The advisory comes on the backdrop of the recent developments involving Karvy Stock Broking, whereby a SEBI investigation has found that Karvy had pledged securities worth Rs 2,300 crore of over 95,000 clients with HDFC Bank, ICICI Bank, Bahah Finance and Indusind Bank as collateral to raise money for itself.
The NSE also asked investors to be cautious while executing the PoA (power of attorney).
"Be careful while executing the PoA -- specify all the rights that the stock broker can exercise and timeframe for which the PoA is valid. It may be noted that PoA is not a mandatory requirement as per SEBI/exchanges," it said.
NSE also suggested investors to register for online applications -- Speed-e and Easiest -- provided by the depositories for online delivery of securities as an alternative to PoA.
Investors have also been asked to ensure that they receive the contract notes within 24 hours of their trades and the statement of account is received at least once in a quarter from the stock broker.
It stressed that the securities provided by the investors towards margin are not permitted to be pledged by your stock broker for raising funds, as allegedly done by Karvy.
Among other suggestions, the NSE also asked investors to not keep funds and securities idle with stock brokers.
The Karvy incident has sent a wave of fear and anxiety among the investors. Following the revelation, SEBI barred the firm from taking new clients on board.

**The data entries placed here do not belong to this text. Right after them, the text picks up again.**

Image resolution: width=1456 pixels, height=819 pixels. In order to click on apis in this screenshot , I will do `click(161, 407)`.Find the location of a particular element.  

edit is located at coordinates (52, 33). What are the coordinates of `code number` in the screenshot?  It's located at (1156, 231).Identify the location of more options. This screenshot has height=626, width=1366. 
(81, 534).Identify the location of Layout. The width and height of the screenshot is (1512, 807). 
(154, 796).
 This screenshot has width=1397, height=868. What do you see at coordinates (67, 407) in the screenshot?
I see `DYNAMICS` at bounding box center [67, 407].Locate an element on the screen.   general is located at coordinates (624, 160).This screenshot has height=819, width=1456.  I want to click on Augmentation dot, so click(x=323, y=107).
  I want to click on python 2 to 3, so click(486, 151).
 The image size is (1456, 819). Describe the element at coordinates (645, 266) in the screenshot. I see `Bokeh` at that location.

On Monday, the NSE and the BSE announced a ban on the broking firm on account of non-compliance of regulations. NSE banned Karvy from capital market, futures and options (F&O), currency derivatives, debt, Mutual Fund Service System (MFSS) and commodity derivatives, while BSE deactivated its trading terminals on equity and debt segments and put them in "RRM" (risk reduction mode) in equity derivatives, currency derivatives and commodity segment.